Data provided:
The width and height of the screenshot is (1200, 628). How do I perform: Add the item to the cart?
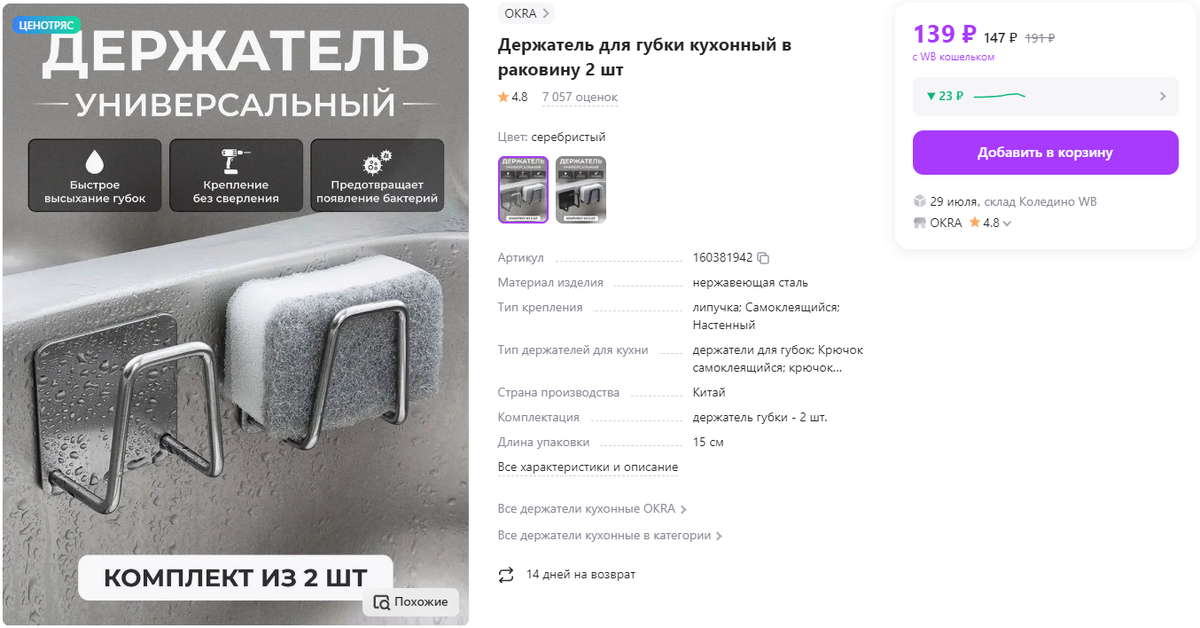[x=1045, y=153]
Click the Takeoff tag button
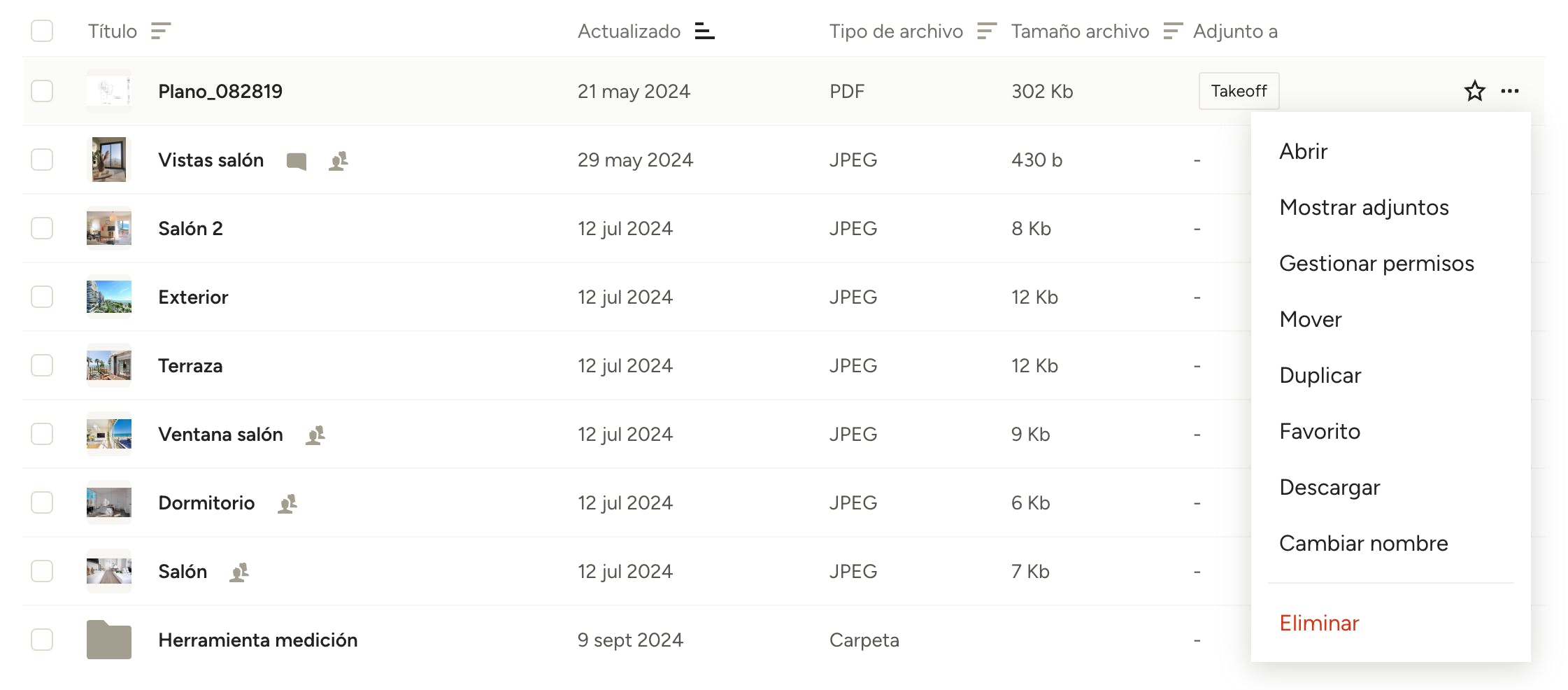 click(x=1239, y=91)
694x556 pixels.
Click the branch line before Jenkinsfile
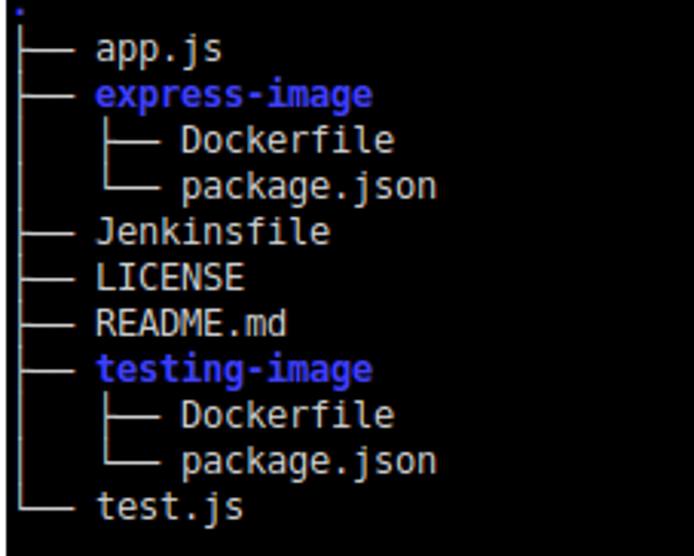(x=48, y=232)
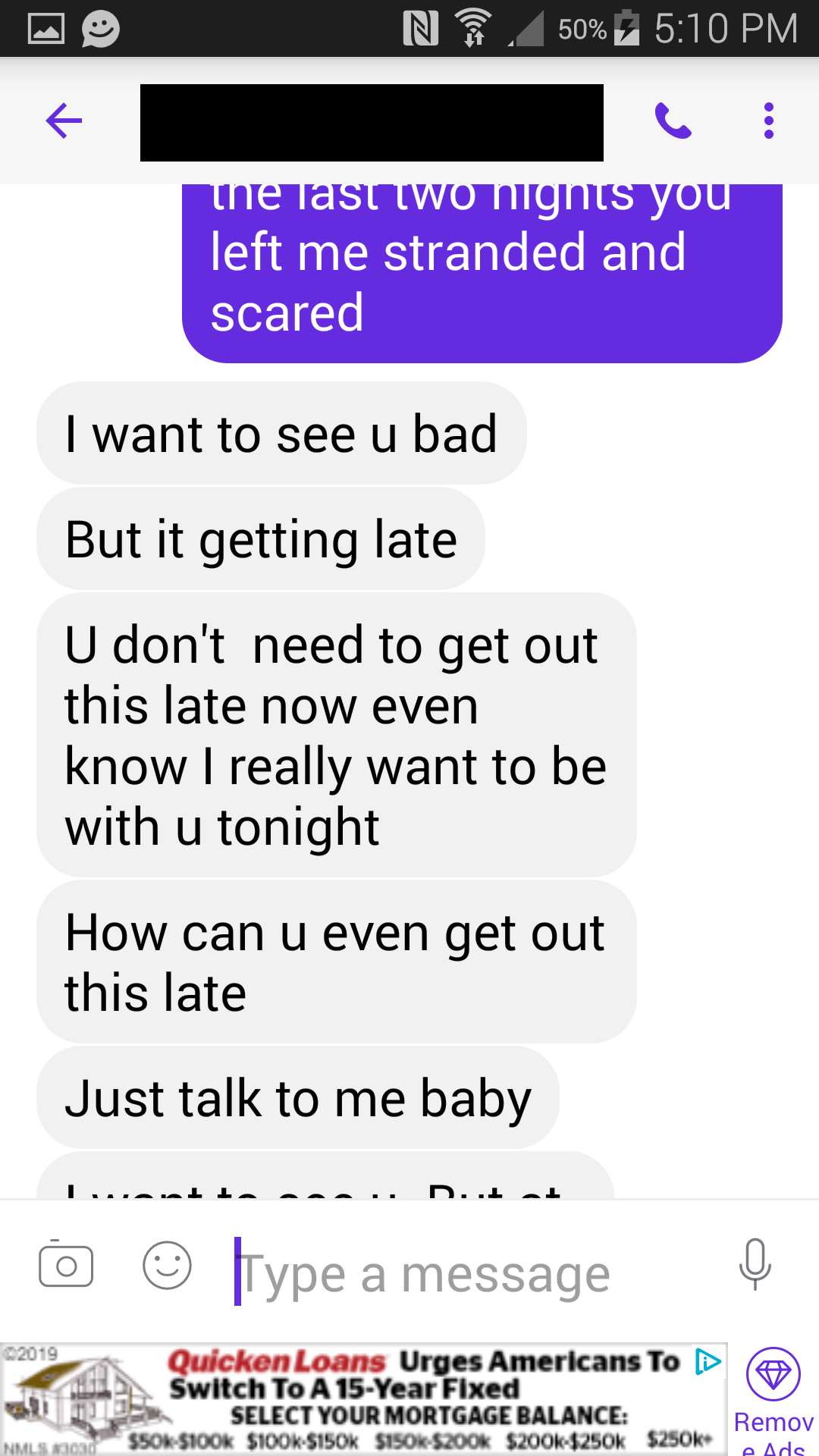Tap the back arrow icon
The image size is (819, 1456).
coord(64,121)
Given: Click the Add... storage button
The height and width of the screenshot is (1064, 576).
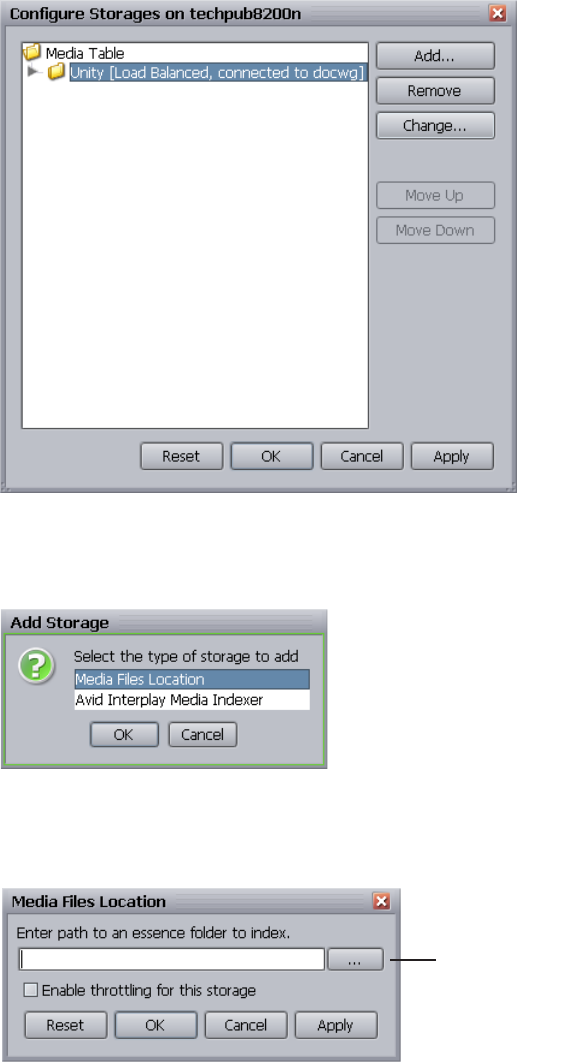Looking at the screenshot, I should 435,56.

--

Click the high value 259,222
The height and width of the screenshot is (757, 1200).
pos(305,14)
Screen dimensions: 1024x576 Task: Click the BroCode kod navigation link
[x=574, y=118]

Instructions to follow:
Reproduce the listing verbatim, beginning at the line that contains "Screen dimensions: 1024x576" and continuing through the line that contains "[x=574, y=118]".

Exercise output:
Screen dimensions: 1024x576 Task: Click the BroCode kod navigation link
[x=574, y=118]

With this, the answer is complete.